A few unstructured thoughts from one who just went to see (and pay for)
the evening event:

There was a LOT of interest by German media, unsurprisingly, since
Varoufakis draws a lot of attention. No other left event intending to
start an initiative for whatever would have that effect.

No complaints. If it takes stars to shine some light on the fact that
there is an alternative - fine. The same goes for the format of the
event which under all other circumstances I would have found nothing but
painful.

Speeches about the general state of things, slogans, politicians'
general view of the world, for hours one after the other. In the name of
founding a movement - seriously? Eastern Europe mostly left out, far
less women on stage than men, hrm.

But, in the face of this dominant shift to the right which has finally
also hit Germany as a backlash to Merkel's handling of the refugee
situation I'm actually grateful for any initiative that draws attention
to the fact that there is life on the left side of politics. It's good
to get politicians, activists, intellectuals this different together to
show there is a need and the possibility for change.
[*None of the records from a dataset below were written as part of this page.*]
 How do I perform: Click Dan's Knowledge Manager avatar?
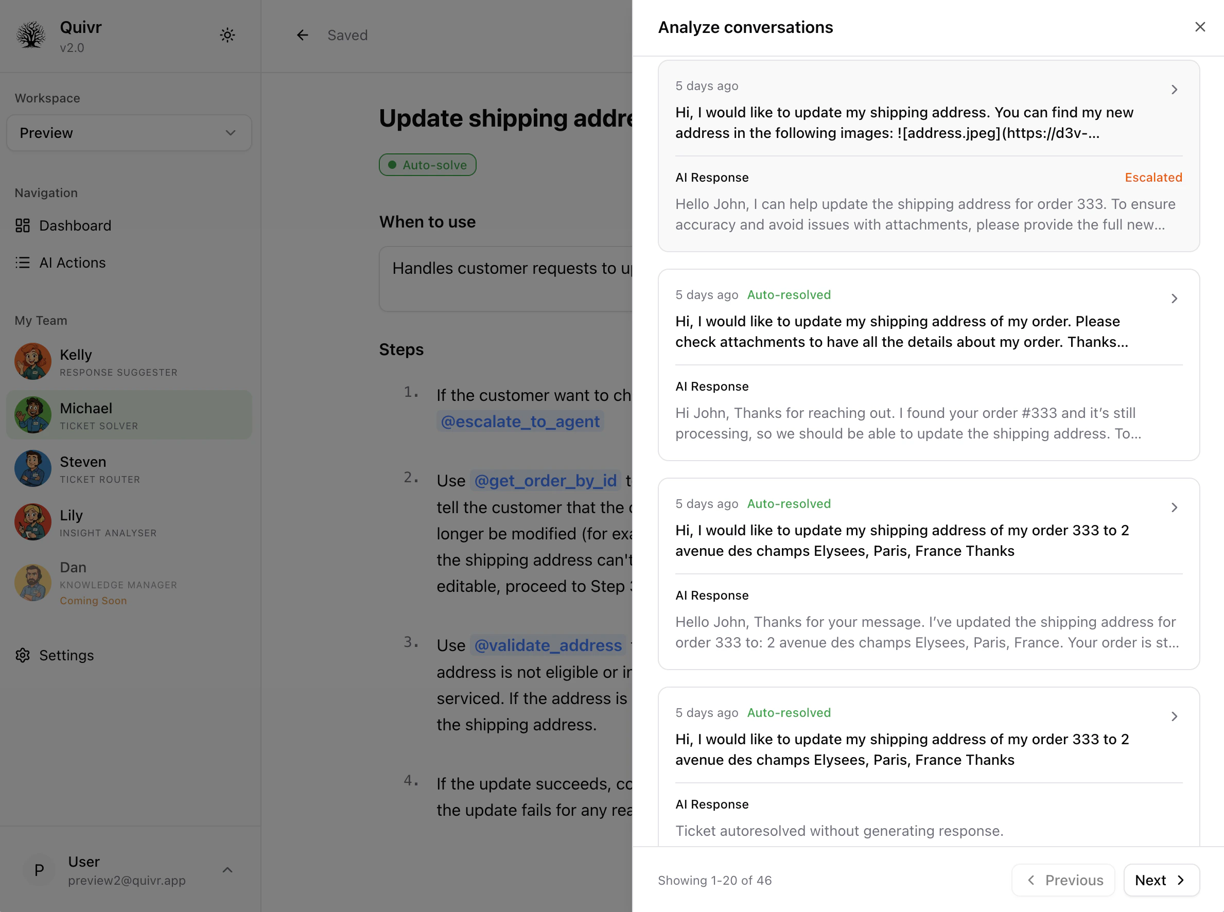click(x=33, y=582)
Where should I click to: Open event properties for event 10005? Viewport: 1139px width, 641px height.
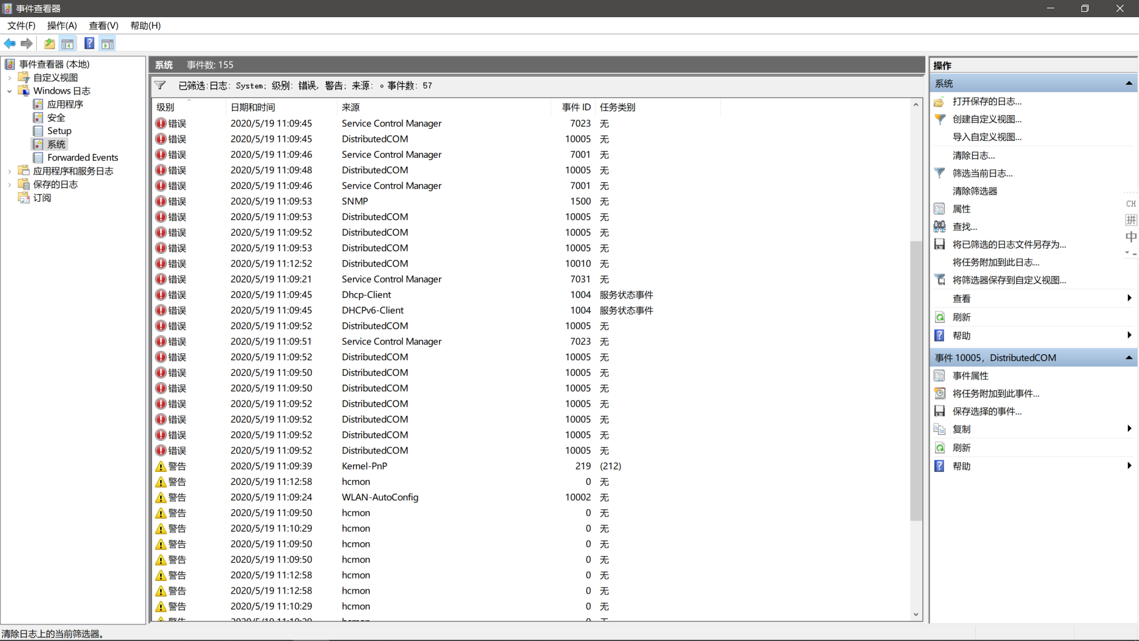[971, 375]
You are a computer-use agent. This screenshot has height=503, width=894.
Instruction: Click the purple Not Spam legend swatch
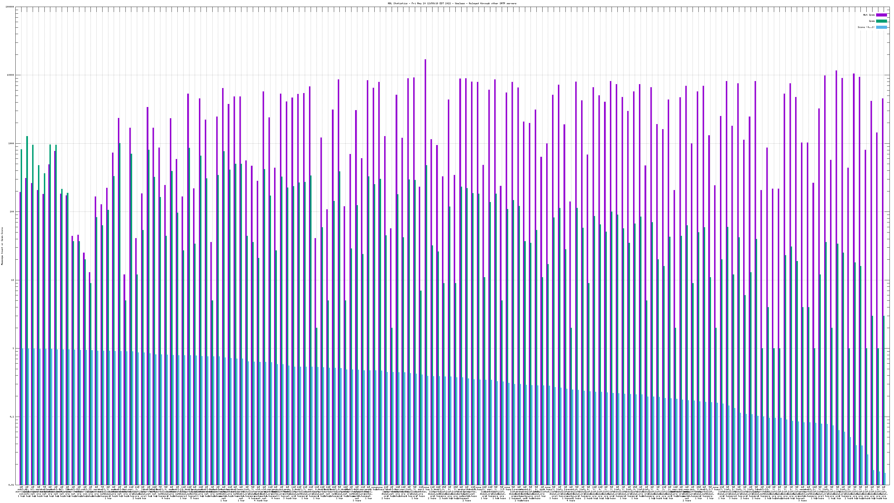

In some areas of the German left there was criticism that all people on
stage support boycotting Israel or something of the kind (I don't know
if that's actually true) and therefore are all antisemites. That's a
given in German politics and to be expected. No need to agree with that
position necessarily but I wanted to add this observation as it was part
of the public mumbling during and after the event.

I left around midnight (next day was Wednesday, regular school/working
day: who was this event for, actually?) with some questions after 3,5
hours of speeches. I had stayed just long enough to hear the first
questions from the audience and, like them, would like to know: how?
What are the steps towards a movement, any activity, what will those
activities actually be? There will be events, and there will be
something digital, they said, but how? I admit I arrived already with
the strong belief that you can't 'found' a movement but since, I'm sure,
the people on stage understand that, I was very curious to hear what
they had in mind instead. Unfortunately that wasn't talked about really
and maybe the leaders of parties etc. simply aren't the right people to
come up with ideas for new movements.

At least some basic information about where, how, when, who, what next
would have been good to have and at this stage I don't even know how I'm
going to find out but I hope there will be more concrete steps and
information soon.

Another question concerns the non-public parts during the day: how did
that come to be actually? How did people get chosen, who chose them,
what was the aim, what were the outcomes? Again: what next?

My younger self would have totally rejected the whole thing simply for
its form but today, like I said, I'm all for almost any kind of
initiative that is just that: an initiative and not just words, against
the neoliberal-conservative-fascist monster we face.